Upaya membebaskan layanan dari praktek Korupsi, Kolusi, dan Nepotisme (KKN) tidak akan putus digelorakan oleh Direktorat Jenderal Perbendaharaan, begitupula dengan insan-insan perbendaharaan di Manokwari.
Hari Senin, 28 Mei 2018, bertempat di Aula Kantor Pelayanan Perbendaharaan Negara (KPPN) Manokwari, Kanwil Direktorat Jenderal Perbendaharaan (DJPb) Provinsi Papua Barat dan KPPN Manokwari melaksanakan Sosialisasi Layanan DJPb Bebas dari KKN kepada perwakilan penyedia barang dan jasa/rekanan/vendor/ pihak ketiga yang selama ini telah melakukan kerjasama dalam memenuhi kebutuhan barang dan Jasa Kanwil dan KPPN di Manokwari.
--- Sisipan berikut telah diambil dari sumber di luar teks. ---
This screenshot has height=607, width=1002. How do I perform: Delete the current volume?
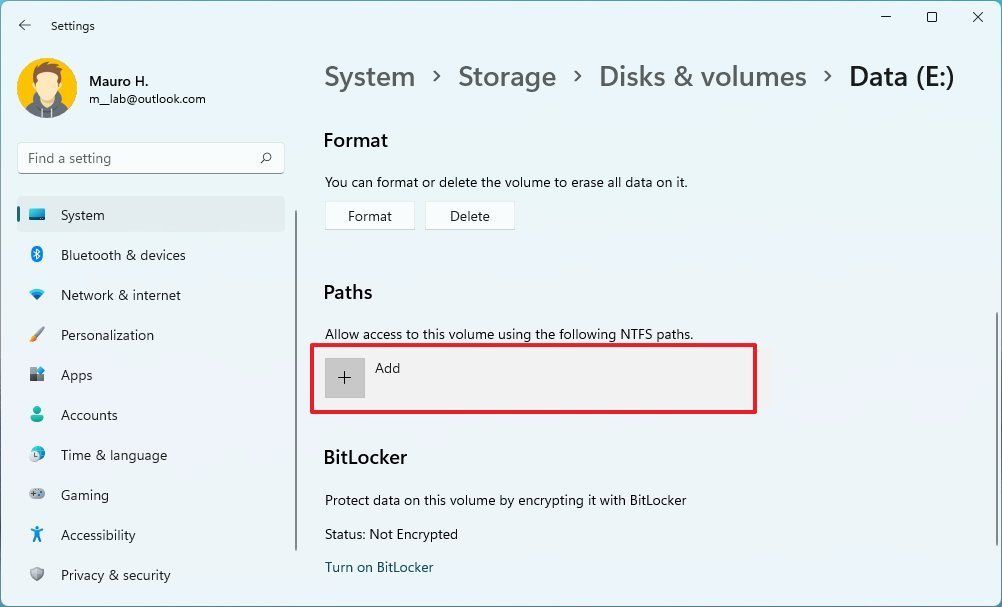[x=469, y=215]
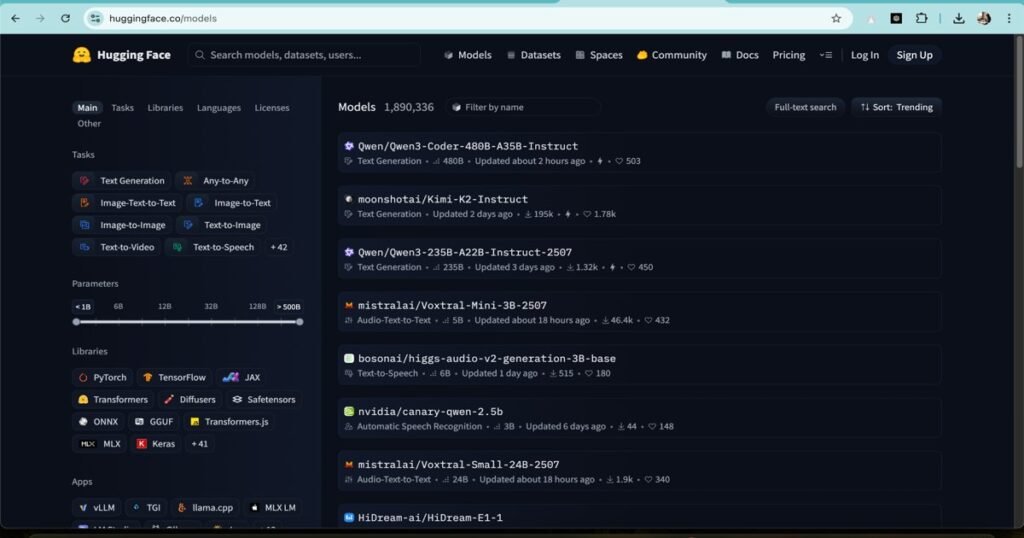
Task: Expand the '+ 42' more tasks list
Action: pyautogui.click(x=278, y=247)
Bapak Muhdi sebagai Kepala Kanwil DJPb Prov. Papua Barat dalam sambutannya menyampaikan bahwa saat ini DJPb telah melakukan bayak upaya dalam rangka mencegah terjadinya KKN dalam layanan yang diberikan, seperti pencanangan Zona Integritas WBK/WBBM pada setiap kantor, upaya implementasi Sistem Manajemen Mutu berstandar ISO 9001:2015, pembentukan Unit Kepatuhan Internal, dan disediakannya layanan pengaduan via web seperti SIPANDU pengaduandjpb.kemenkeu.go.id.
Ucapan terima kasih dan penghargaan yang setinggi-tingginya disampaikan juga kepada para penyedia layanan pengadaan barang/jasa yang selama ini telah banyak membantu dalam mendukung pemenuhan kebutuhan layanan internal Kanwil dan KPPN dalam bentuk pengadaan barang dan jasa .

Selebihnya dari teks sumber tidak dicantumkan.